Why This Matters
Every piece of electrical wiring, every circuit board, and every power tool relies on a careful combination of conductors and insulators. Understanding what makes a material good at carrying electricity — or good at blocking it — is fundamental to working safely and effectively with electrical systems.

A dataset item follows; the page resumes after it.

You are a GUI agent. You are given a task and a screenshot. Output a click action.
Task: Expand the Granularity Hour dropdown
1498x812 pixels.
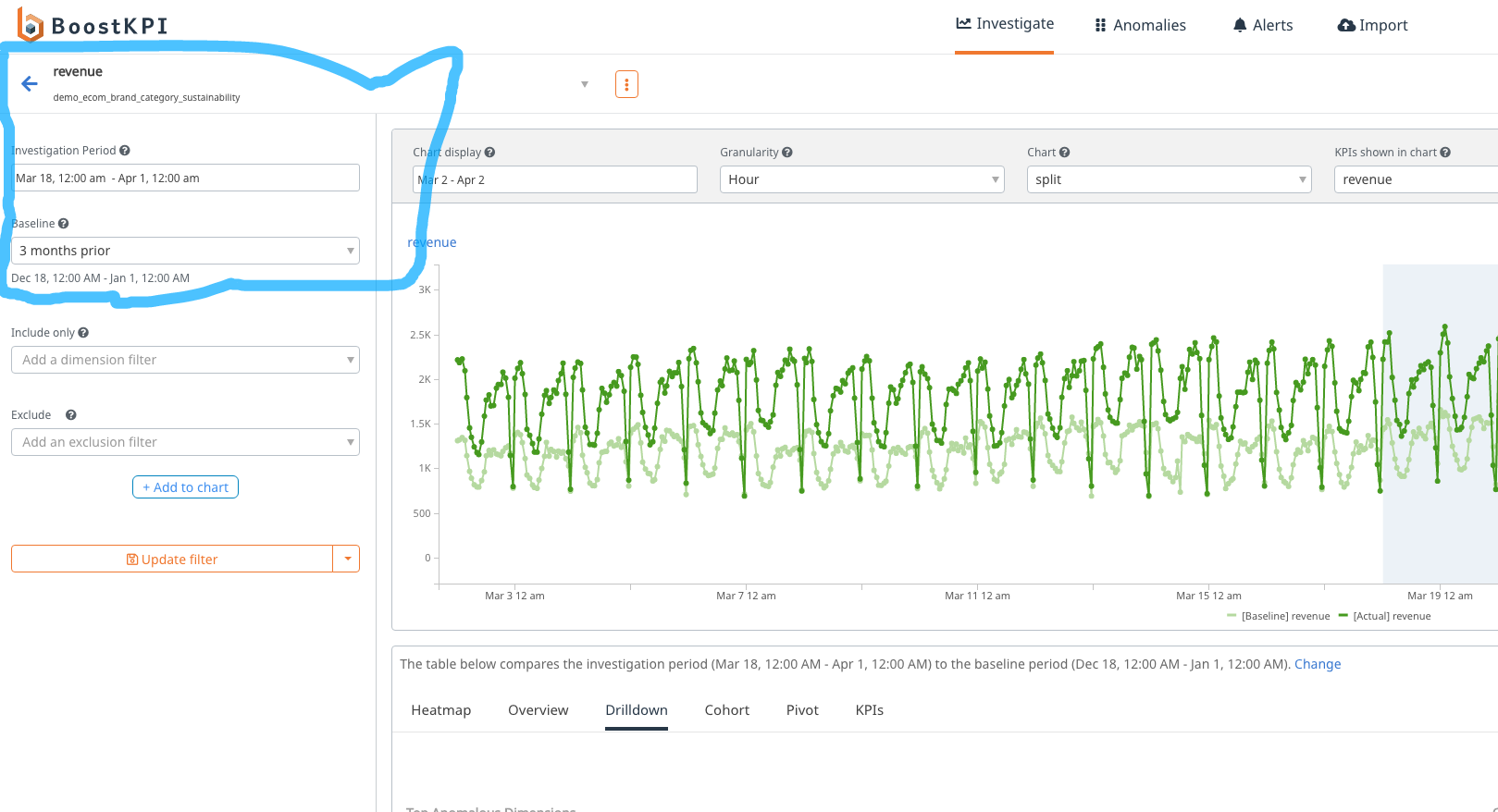click(861, 179)
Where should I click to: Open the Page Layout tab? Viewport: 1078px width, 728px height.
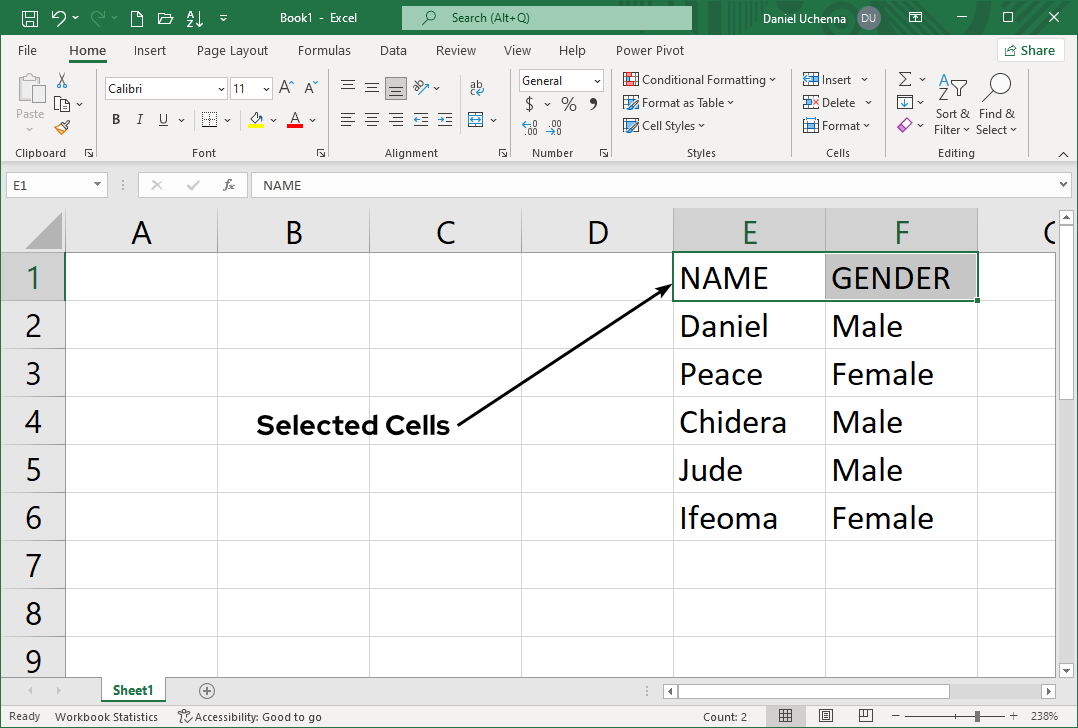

What Makes a Good Conductor?
A conductor is a material that allows electric current to flow through it easily. The best conductors have lots of free electrons that can move from atom to atom with minimal resistance.
The Best Conductors
| Material | Why It’s Used |
|---|---|
| Silver | Best conductor of all, but too expensive for most wiring |
| Copper | Excellent conductor, affordable, flexible — the standard for wiring |
| Gold | Great conductor, doesn’t corrode — used for connectors and contacts |
| Aluminum | Good conductor, lightweight — used for power lines and some wiring |
Copper is the king of practical electrical conductors. Nearly all the wiring in your home is copper. It’s an excellent conductor, it’s relatively inexpensive, and it’s flexible enough to bend without breaking.

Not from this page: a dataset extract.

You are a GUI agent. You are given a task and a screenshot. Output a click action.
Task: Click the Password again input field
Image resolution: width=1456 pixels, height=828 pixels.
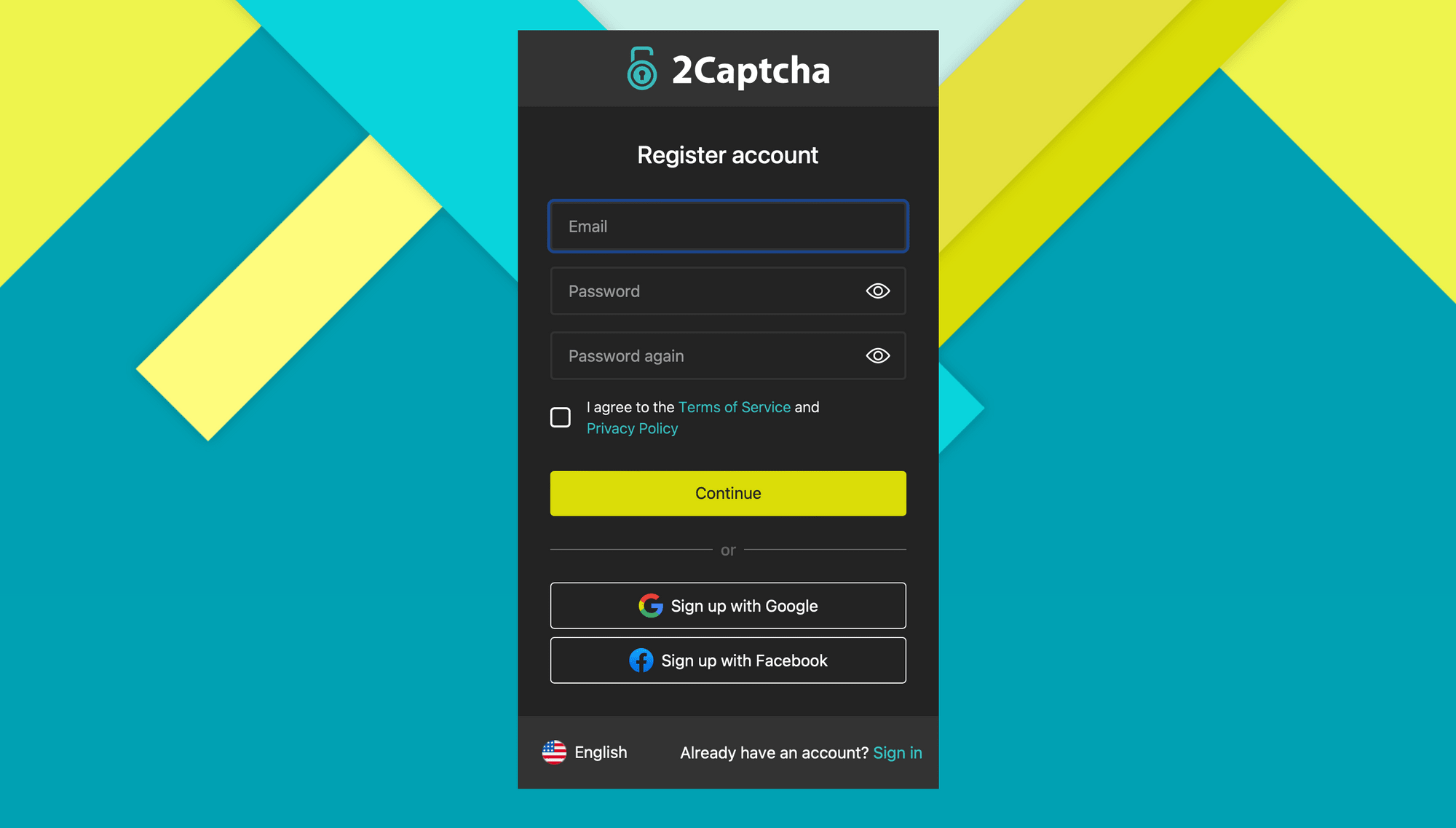(728, 356)
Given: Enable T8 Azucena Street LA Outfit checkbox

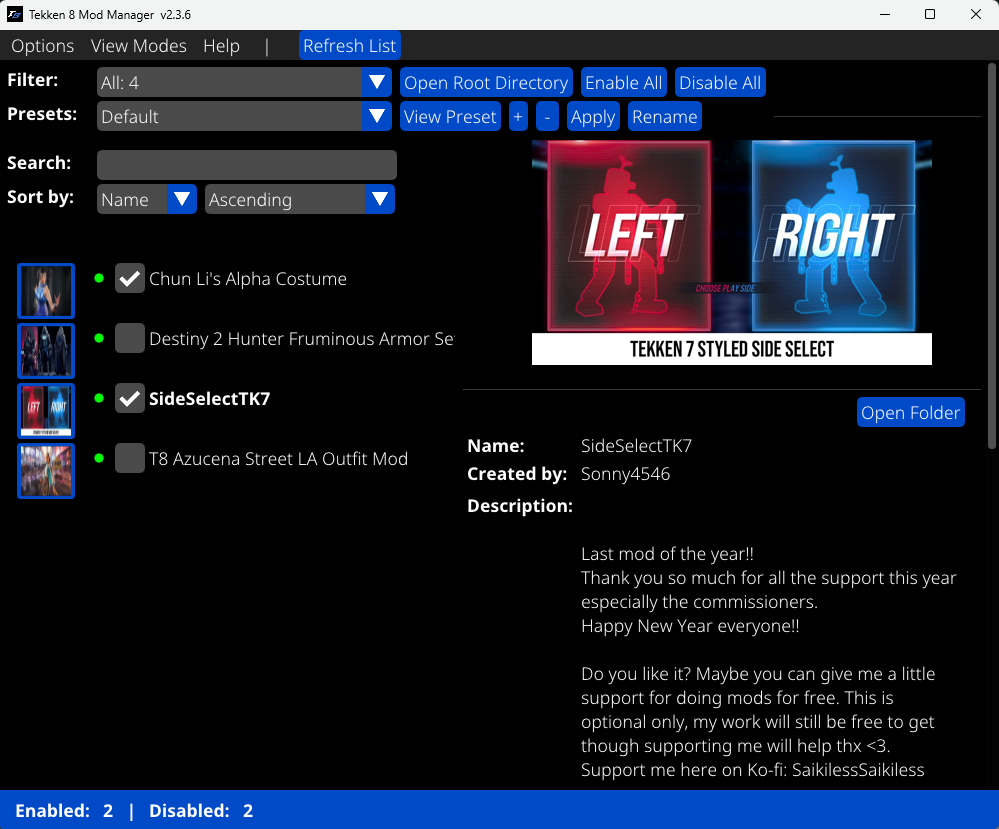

What Makes a Good Insulator?
An insulator is a material that strongly resists the flow of electric current. In insulators, electrons are tightly bound to their atoms and can’t move freely.
Common Insulators
| Material | Where It’s Used |
|---|---|
| Rubber | Wire insulation, tool handles, gloves |
| Plastic (PVC) | Wire coating, outlet covers, conduit |
| Glass | Power line insulators, fuses |
| Ceramic | Spark plugs, high-temperature insulators |
| Air | Natural insulator (until voltage is high enough to arc) |
Semiconductors: The Middle Ground
There’s a third category worth mentioning: semiconductors. These materials — most notably silicon and germanium — don’t conduct as well as metals but aren’t true insulators either.
Semiconductors are the foundation of modern electronics. Every computer chip, solar cell, and LED is made from semiconductor materials. Their special property is that their conductivity can be precisely controlled, which is what makes transistors and microchips possible.
We won’t go deep into semiconductors in this course, but knowing they exist helps complete the picture.
Why Wire Has Insulation
Every electrical wire is a conductor wrapped in an insulator. This design is fundamental:
- The copper core provides a path for current to flow
- The plastic insulation prevents current from escaping
- Without insulation, bare wires touching each other would create short circuits
- Insulation also protects you from accidental contact with the conductor
⚠️ Safety Note: Damaged or frayed wire insulation is a serious safety hazard. If you see exposed copper on any wire, that wire needs to be repaired or replaced immediately. Exposed conductors can cause shocks and fires.
Wire Gauge: Thickness Matters
Not all wire is the same thickness. Wire size is specified by its gauge number, and here’s the counterintuitive part: lower gauge numbers mean thicker wire.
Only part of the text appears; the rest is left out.